Beckie Scott, chair, WADA athlete's committee
A woman walks into the head office for the World Anti-Doping Agency (WADA) in Montreal, Canada. |
It took until early 2014 before a senior WADA authority directed Mr. Stepanov to make contact with a German journalist because he too finally became disillusioned, convinced that WADA would simply sweep away the claims and make no effort to investigate. But the facts leading to the certainty that at the last two Olympics Russian athletes used banned drugs to give them an advantage over the athletes of other nations can no longer be ignored.
From the very first revelations in 2010, Mr. Stepanov informed WADA officials it was not only that individual athletes and coaches were involved in unfair advantages. What was happening was an institutionalized, systematic determination to cheat, led by the state. Juliya, Mr. Stepanov's wife, was herself an elite Russian runner. She had informed her husband in no uncertain terms that for years she had used anabolic steroids and endurance boosting drugs without once being apprehended.
She was coached in drug use by Russian physicians and Russian coaches. And it wasn't just track and field. A colleague at the Russian Anti-Doping Agency had informed Mr. Stepanov when he worked there too that a list of athletes' names whom Russia's sports ministry had sent over were of athletes called "the untouchables". Their samples were to be strictly avoided unless and until the all-clear was given to test them. WADA, for its part, claims it was missing the authority to conduct investigations.
But then it hired an investigative officer, a former DEA agent, Jack Robertson. And Mr. Robertson exchanged emails with Mr. Stepanov. When it was obvious that Mr. Stepanov had blown the whistle against Russian athletes, his government and the agency for whom he worked, he was dismissed from his job at RUSADA, ostensibly as a result of 'restructuring'. And then, he received an email from Mr. Robertson that was different in tone.
He was urged by the WADA investigator to contact Hajo Seppelt, a German reporter and film-maker whose enquiries into Russian doping had taken place on previous occasions. Out of that contact a documentary, Top Secret Doping: How Russia Makes Its Winners, aired in December 2014 on German television. In short order, WADA finally received the authority to investigate. And last November WADA publicly released results of its investigation.
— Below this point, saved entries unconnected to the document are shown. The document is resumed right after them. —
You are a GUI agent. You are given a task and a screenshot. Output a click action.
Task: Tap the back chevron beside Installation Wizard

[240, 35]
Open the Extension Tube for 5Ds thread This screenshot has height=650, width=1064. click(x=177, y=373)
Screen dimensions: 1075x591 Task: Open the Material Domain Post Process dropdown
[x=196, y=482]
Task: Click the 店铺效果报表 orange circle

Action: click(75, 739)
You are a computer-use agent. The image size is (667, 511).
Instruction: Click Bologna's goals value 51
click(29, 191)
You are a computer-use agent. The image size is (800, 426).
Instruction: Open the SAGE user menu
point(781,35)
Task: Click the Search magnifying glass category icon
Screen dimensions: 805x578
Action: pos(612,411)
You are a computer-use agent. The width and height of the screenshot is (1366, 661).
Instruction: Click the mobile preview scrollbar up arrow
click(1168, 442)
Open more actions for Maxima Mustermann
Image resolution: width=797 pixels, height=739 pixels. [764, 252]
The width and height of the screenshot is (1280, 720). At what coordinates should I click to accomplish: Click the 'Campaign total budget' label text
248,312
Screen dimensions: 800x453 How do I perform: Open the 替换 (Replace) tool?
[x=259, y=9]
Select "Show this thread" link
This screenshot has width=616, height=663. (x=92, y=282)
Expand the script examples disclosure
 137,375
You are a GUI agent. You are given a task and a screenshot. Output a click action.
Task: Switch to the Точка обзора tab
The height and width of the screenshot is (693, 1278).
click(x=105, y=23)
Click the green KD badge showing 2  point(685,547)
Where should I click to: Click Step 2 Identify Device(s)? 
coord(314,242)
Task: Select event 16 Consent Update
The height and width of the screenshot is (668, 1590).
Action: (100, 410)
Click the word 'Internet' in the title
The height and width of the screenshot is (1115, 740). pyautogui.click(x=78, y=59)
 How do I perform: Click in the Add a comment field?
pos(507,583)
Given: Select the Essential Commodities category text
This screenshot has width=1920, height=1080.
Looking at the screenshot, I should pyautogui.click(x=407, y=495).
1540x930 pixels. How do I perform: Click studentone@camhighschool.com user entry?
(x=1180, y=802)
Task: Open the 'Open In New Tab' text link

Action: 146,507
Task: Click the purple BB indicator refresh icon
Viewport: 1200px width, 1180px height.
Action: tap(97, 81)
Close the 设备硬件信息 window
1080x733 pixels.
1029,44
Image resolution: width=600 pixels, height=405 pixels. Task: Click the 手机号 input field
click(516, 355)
Unsurprisingly it corroborated what was told to it by Mr. Stepanov of widespread government and doping agency collaboration on supplying drugs to Russian athletes and protecting them from detection. But that doping revelation was confined to Russian track and field while merely suggesting in their announcement that doping was rampant in other sports fields with the involvement of government.
At a WADA meeting shortly afterward, Beckie Scott, chair of the agency's athlete's committee insisted WADA officials open a follow-up investigation into all Russian Olympic sports programs, and her recommendation was set aside. Later, she and other athletes renewed calls for a wider investigation. Finally, last month 60 Minutes aired an interview with Mr. Stepanov and his wife. And then Grigory Rodchenkov, a former director of a Russian anti-doping laboratory informed the New York Times of assisting in the sabotage of drug testing at the 2014 Sochi games.
Which led the International Olympic Committee to retest urine samples from previous games and WADA to open a second, widesweeping investigation of Russian sports. WADA intends to complete this latest investigation by July 15 to enable a decision relating to Russia's participation in Rio to be made in good time. "It'll be high-speed, but it'll be thorough", noted Dick Pound, former WADA president.
Sir Craig Reedie, WADA's current president who is also an IOC vice-president, is being regarded in a less than favourable light. "Craig Reedie is a vice president of the IOC first and a WADA president second. It's just appalling. Instead of standing up and doing his job, he's just waiting to see which way the wind is blowing", stated a disgruntled individual with insider knowledge and experience of WADA, speaking on condition of anonymity.